The lyrics and the music: Tombstone Blues

The lyrics and the music.   A series looking at how Dylan’s music relates to his lyrics.  A list of the previous articles in this series is given at the foot of this article

By Tony Attwood

The musical opening of this song is nothing if not frantic.   If you’ve not played the track for a few years just listen one more time to the speed of that instrumental introduction.

It was often played more slowly on tour, but here everything is flying along at an amazing pace.   And so it is not surprising that Dylan hardly worries about a melody – it is in fact a recitation depicting an utterly frantic world, which is then emphasised by short guitar solo at the end of the chorus.  Everything goes round and round, and then off we go again.

When we do get around to focusing on the lyrics we can see the reason for this relentlessly frantic approach, for the world painted here is one of utter chaos and indeed meaninglessness.

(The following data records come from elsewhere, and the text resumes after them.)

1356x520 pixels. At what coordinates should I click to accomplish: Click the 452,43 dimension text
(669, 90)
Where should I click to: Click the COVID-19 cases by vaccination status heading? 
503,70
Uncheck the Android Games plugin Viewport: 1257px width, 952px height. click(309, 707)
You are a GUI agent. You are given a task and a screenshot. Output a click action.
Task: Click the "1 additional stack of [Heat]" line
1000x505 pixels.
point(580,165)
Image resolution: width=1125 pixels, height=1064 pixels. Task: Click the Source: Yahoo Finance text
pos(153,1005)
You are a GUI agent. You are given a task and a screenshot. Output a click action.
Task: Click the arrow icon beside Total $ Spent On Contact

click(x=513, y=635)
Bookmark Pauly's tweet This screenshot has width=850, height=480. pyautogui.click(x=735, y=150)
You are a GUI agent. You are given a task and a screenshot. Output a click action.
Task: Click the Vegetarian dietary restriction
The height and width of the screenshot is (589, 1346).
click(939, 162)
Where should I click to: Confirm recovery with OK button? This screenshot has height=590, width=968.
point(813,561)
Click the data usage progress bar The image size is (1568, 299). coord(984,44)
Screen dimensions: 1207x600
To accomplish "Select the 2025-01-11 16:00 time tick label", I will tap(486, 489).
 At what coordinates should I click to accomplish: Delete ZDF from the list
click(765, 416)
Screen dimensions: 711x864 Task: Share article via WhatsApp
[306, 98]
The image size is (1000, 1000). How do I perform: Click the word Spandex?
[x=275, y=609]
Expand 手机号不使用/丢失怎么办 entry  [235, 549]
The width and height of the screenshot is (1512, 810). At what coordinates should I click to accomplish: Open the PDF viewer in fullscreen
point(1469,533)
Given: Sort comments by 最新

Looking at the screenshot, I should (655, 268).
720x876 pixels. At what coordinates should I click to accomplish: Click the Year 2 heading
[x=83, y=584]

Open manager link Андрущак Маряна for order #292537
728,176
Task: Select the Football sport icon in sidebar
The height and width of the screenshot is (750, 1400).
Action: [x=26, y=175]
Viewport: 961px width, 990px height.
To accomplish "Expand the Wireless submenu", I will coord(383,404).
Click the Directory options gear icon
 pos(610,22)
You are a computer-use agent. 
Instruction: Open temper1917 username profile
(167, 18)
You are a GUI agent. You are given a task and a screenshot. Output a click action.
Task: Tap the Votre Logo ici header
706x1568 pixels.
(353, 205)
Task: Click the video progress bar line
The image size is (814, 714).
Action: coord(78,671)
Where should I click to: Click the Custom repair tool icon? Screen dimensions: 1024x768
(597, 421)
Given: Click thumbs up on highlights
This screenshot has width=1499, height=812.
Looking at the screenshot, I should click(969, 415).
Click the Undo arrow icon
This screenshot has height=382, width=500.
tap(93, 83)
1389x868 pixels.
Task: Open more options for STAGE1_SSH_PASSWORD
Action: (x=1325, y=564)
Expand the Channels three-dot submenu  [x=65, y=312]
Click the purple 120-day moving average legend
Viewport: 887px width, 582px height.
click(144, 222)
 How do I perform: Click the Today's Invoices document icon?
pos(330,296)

If there is to be an explanation for all this it comes at the end of the last verse

Now I wish I could write you a melody so plain
That could hold you dear lady from going insane
That could ease you and cool you and cease the pain
Of your useless and pointless knowledge

And that really sums up the earlier verses – we know so much about the world, yet we are laying waste to it.  We know so much about each other, but much of the time we can’t make each other happy.   We know so much about poetry and literature but critics can’t actually agree about what is going on and why.   (Yet even here there is a suggestion from critics that the song is somehow about Tombstone Arizona, rather than being about, nothing, everything, the pace of life, the chaos of life…)

But the changes Bob made to the lyrics as the recordings progress (“John the blacksmith” for example, metamorphising into “John the Baptist”) shows just how little the actual words mean in comparison with the overall driving force of the music.

Certainly there is a total franticness to the opening from the guitars and percussion, and yet against this Dylan sings,

The sweet pretty things are in bed now, of courseThe city fathers, they are trying to endorseThe reincarnation of Paul Revere's horseBut the town has no need to be nervous

This music has nothing to do with the “sweet pretty things”, and having the city council or whoever they are, focussing on reincarnating an animal that was part of an event in the 18th century, is just bizarre.

And that is the point.   Everything is bizarre… but then how does one make music bizarre?  Certainly one could try cacophony, except that few of us would be willing to listen to it.  So Dylan goes the other way and restricts the song to just two chords, hardly any melody at all (it really is more declamation than singing particularly in the verses)

But interestingly this turns out to be the perfect solution.   The music is highly structured and with just two chords behind it, but it goes at a racing pace, Dylan declaims more than he sings, and there is a chorus that is performed four times but has no real relationship with anything else…

Mama’s in the factory
She ain't got no shoes
Daddy’s in the alley
He’s looking for food
I am in the kitchen
With the tombstone blues

The lyrics through which we might find an explanation actually mean nothing.  It is the music that tells us what is going on.  Everything is frantic and rushing forward, where in the end the only relief that could be imagined is thinking about the peace, quiet and ultimate nothingness, beneath the tombstone.

It really is an exceptional combination of music and lyrics, and a perfect example of Bob’s automatic grasp of just what music is needed for the meanings hidden within the lyrics.